Task prompt:
Rewrite the material below as a numbered list with one line per item, skipping blank lines and leaving the pictures out.
(begin)
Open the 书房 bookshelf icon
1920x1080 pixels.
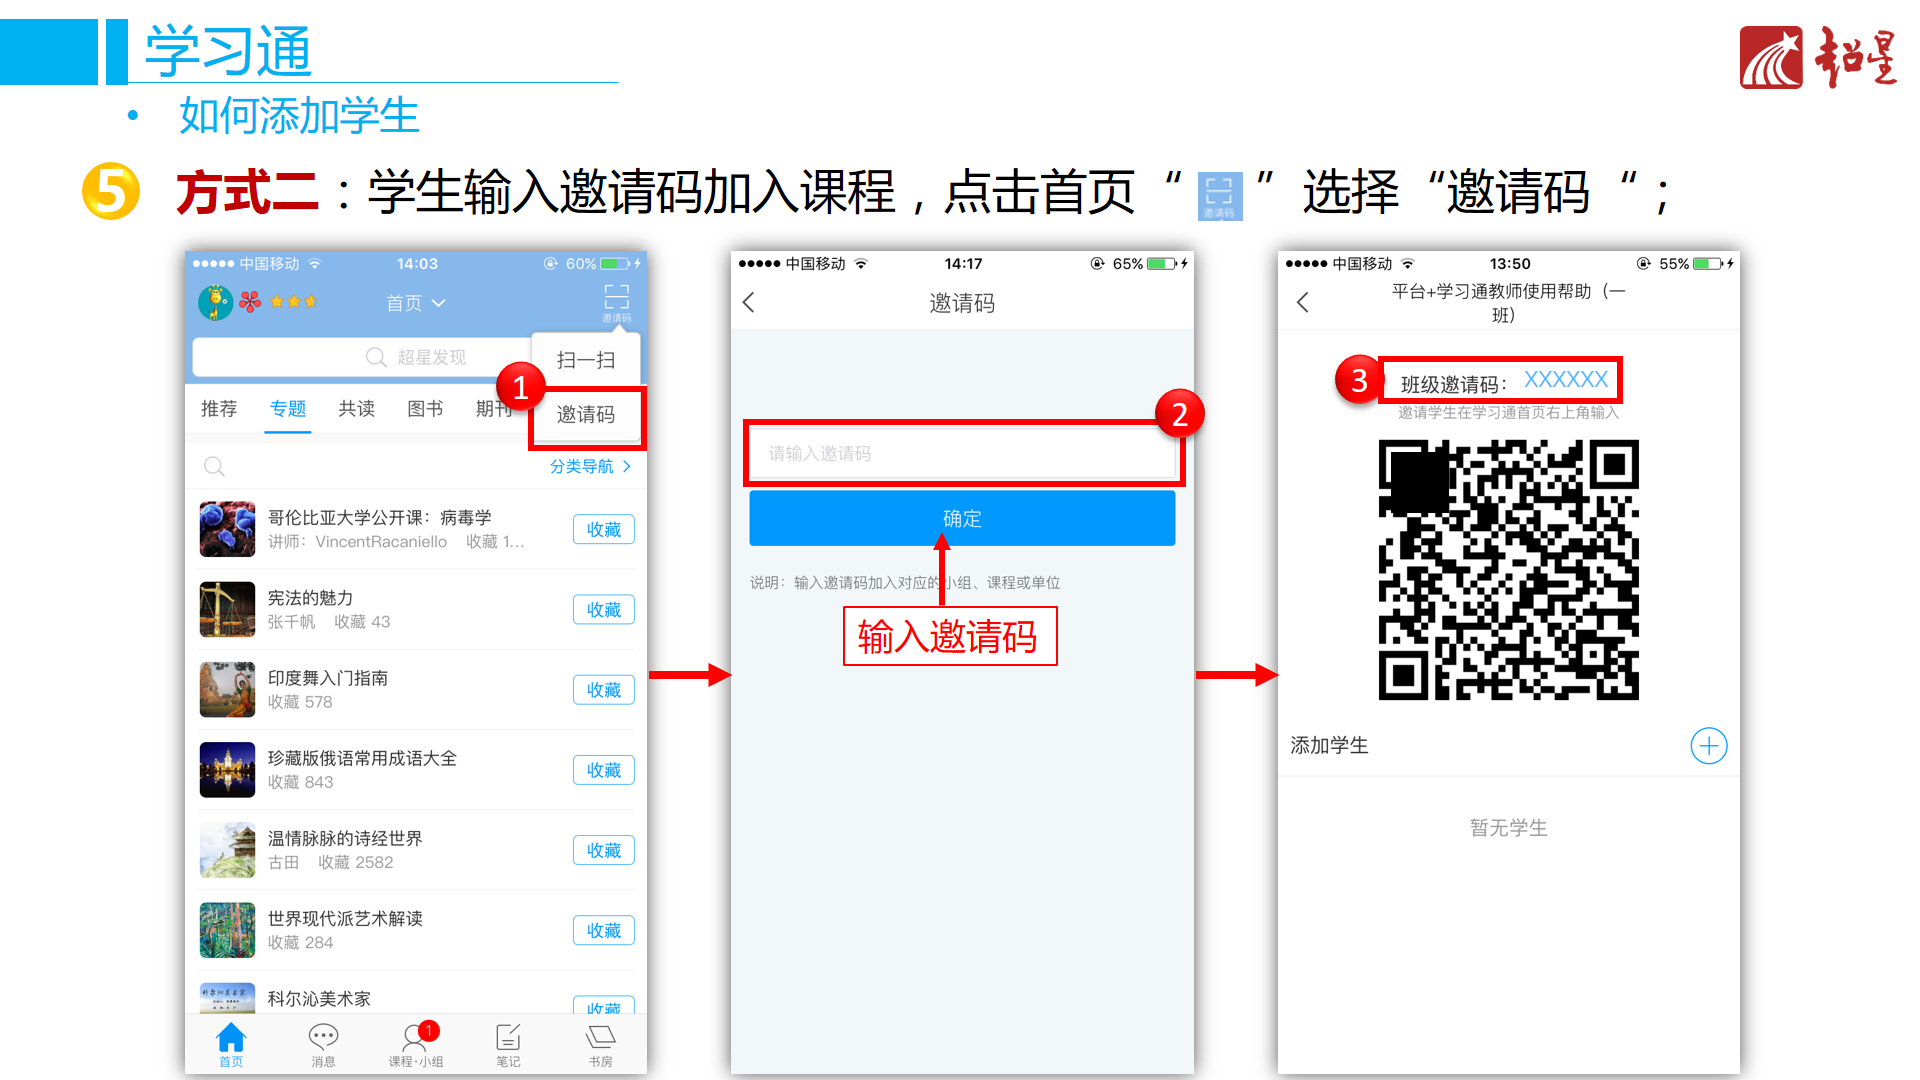(x=600, y=1038)
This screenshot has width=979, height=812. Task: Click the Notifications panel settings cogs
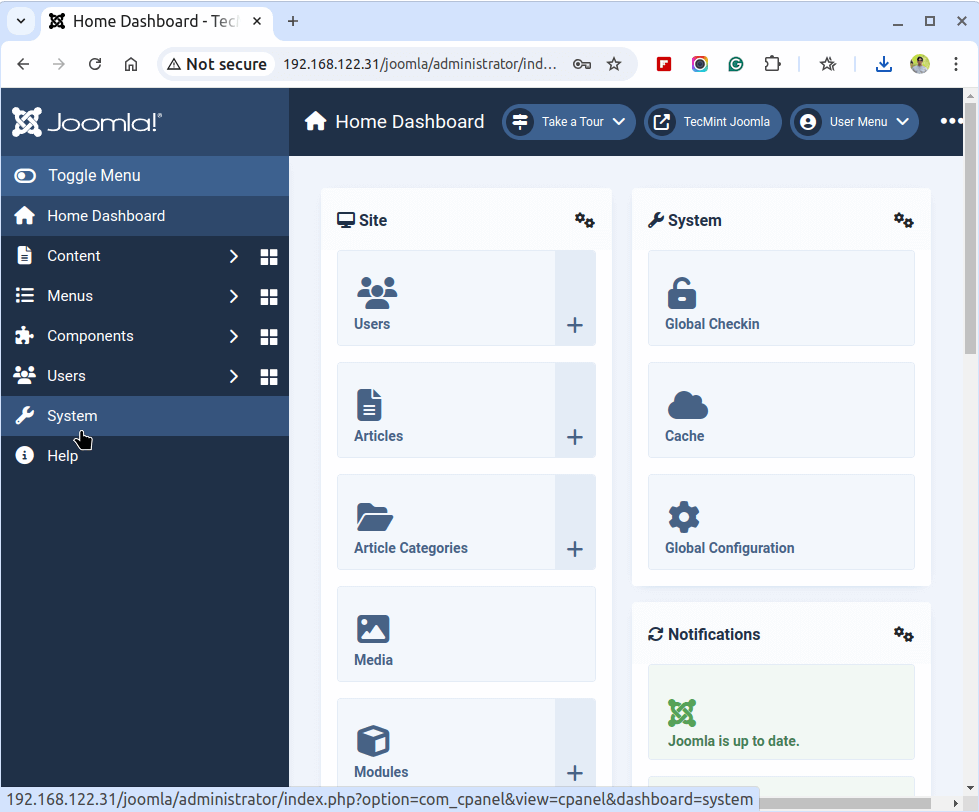(x=903, y=634)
(end)
Answer for the task:
1. Open the 书房 bookshelf icon
2. 1920x1080 pixels.
3. (x=600, y=1038)
4. This screenshot has width=979, height=812. Task: Click the Notifications panel settings cogs
5. (x=903, y=634)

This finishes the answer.